At the doorstep of Ma Taffy’s home, the police arrived! The police were called by Mrs. G who was informed about what happened by the school’s cleaning lady. They asked Gina to stop, but she didn’t hear them. Her mind was somewhere else. She was thinking about her son; he only had her! So the police threatened her but she didn’t respond. So they shot her, murdering Gina in front of her son and Ma Taffy!


On the other side of the story, Mrs. G went to the school. But because the roads were blocked by Jamaicans after Gina’s murder, she had to leave her car and go on foot. On her way to the school, she passed by Ma Taffy’s home. She paid her condolences without knowing that the dead woman was Miss G! Jamaicans also joined Ma Taffy in mourning her great niece, and lit candles. Suddenly, Ma Taffy started singing at which Gina’s body, which was wrapped in white, started to float. Then the mourners joined in the singing, causing the body to go upward until disappearing in the sky. In relation to Mr. Saint-Josephs, he ended up to be an outcast beggar!


This haunting tale beautifully portrayed the exotic nature of this Caribbean island and Augustown before its British invasion. Jamaica was filled with Guava trees and its skies were colored by the Parakeets.

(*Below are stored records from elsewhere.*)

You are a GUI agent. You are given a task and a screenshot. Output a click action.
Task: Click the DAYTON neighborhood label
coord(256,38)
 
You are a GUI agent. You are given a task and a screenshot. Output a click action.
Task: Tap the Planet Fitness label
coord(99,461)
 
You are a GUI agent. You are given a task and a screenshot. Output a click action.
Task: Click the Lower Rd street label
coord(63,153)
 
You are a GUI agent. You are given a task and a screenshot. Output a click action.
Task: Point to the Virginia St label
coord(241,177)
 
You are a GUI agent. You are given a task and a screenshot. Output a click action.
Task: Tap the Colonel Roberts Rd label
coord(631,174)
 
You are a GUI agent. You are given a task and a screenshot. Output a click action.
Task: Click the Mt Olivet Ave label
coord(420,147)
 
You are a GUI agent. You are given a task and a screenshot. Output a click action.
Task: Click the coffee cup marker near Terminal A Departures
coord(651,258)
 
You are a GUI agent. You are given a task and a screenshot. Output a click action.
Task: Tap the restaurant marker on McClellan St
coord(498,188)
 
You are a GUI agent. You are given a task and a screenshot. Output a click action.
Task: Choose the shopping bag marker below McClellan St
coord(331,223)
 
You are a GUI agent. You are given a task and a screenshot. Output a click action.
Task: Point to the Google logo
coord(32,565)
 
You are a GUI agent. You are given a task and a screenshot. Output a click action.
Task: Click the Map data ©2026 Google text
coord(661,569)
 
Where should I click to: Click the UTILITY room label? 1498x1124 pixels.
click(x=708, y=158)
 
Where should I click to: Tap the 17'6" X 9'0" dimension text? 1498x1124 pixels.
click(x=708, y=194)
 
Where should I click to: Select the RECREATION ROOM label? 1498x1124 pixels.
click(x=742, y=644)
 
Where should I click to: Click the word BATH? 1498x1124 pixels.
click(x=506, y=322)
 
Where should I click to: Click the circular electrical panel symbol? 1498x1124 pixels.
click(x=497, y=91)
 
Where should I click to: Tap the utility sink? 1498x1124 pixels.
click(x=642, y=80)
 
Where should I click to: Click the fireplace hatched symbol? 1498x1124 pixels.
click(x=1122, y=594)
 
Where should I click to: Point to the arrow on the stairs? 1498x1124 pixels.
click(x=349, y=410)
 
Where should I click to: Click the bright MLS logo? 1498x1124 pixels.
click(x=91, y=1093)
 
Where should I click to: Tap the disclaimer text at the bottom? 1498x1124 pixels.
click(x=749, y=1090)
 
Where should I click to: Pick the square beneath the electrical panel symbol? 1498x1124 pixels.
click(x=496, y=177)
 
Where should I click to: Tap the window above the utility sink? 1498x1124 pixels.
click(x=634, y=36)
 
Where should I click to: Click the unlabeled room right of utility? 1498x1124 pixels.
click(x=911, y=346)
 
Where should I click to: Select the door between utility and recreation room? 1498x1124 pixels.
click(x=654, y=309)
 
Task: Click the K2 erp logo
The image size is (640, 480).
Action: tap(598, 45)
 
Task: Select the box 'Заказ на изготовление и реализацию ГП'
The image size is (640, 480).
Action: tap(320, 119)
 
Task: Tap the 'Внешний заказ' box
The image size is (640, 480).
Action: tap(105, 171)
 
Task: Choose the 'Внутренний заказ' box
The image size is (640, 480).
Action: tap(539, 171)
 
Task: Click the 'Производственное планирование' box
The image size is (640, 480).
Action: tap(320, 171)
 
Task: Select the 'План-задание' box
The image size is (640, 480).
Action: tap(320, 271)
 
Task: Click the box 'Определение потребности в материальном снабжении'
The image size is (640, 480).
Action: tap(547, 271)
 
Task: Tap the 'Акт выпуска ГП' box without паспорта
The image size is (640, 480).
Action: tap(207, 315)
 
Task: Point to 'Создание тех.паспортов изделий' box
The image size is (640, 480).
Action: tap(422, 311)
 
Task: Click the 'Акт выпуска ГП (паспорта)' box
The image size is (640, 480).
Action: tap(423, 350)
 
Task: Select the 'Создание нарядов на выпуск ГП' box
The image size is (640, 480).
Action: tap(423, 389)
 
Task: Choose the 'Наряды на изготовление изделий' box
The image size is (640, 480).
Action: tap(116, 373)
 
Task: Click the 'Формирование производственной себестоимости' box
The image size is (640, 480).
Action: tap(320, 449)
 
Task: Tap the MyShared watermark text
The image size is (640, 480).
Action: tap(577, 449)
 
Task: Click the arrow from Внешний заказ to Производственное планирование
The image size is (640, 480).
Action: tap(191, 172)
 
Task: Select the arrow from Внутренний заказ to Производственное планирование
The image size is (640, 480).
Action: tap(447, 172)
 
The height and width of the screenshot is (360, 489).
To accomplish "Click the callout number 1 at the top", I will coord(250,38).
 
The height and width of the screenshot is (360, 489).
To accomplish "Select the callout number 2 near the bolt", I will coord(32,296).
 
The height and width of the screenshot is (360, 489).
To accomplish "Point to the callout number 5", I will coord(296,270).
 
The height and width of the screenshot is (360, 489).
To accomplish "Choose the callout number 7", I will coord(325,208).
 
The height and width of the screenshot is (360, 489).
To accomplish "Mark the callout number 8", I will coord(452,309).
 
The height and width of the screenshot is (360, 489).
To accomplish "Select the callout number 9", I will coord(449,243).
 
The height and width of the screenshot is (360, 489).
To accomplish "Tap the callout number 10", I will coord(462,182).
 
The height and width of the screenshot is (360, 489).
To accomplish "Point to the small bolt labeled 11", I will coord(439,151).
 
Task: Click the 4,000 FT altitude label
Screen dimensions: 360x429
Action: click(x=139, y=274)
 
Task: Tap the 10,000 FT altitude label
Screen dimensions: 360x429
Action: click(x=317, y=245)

The author also described the beauty of its blue mountain range, the forest, the iguanas and Mona mineral river.


Yet during the British rule, Jamaicans started to adopt Foreign/European names such as Robert instead of attaching to their culture and Jamaican (Rasta) names like Kaia. Moreover, Kei Miller illustrated the importance of Nazirite vows to Rastafarians, who had to believe in something! This belief had to be fought by the White citizens, considering dreadlocks a symbol of street illiterate savages. So occupiers wanted to wipe the Jamaican culture by intimidating Jamaicans! For instance, the police or gangs insulted, hit, attacked, or falsely accused and imprisoned colored citizens, and/or cut their dreadlocks. Eventually, this resulted in breaking the spirit of the Jamaican, causing him to hang himself on a tree branch! These actions were practiced by the Brits in every land and nation that they occupied, which is why their kingdom used to be called “the empire on which the sun never sets”.


Finally, the writer shed light on Marcus Garvey (a Jamaican political activist who fought for Blacks rights) and his books esp. The Promised Key, which is considered the first book about Rastafaris. This book also mentioned the march of the1st of August in 1838 after Queen Victoria signed the Emancipation Declaration of slaves! But Jamaica became independent from the 3 centuries British rule in 1962.


My favorite quotes are:


Kaia asking Ma Taffy “What gunfighting ever do to solve anything?”


Ma Taffy thoughts “The distant past comes back to us, usually, as a shock”.


Soft-Paw (a member of a patriotic gang that fight Babylon and defend Jamaica) to Ma Taffy “Better you dead strong, like a warrior, than you live you whole life bend-over and taking pure kick up from Babylon.”


The narrator describing the belief of the teacher (Mr. Saint-Josephs) about using modern luxuries such as a bathtub and running hot water “comfort will in turn lead to the weakening of his moral fortitude”.


The preacher Bedward said to worshipers “heavy stone resting on your heart”.


Ma Taffy thoughts “about how each person has a soul—and how these too are fruits that ripen every day, drawing ever closer to their harvest”.


Gina talking to Matthew “Sorry wouldn’t change anything”.


Gina thoughts “the guilt of being small in this world and unable to stop terrible things from happening.”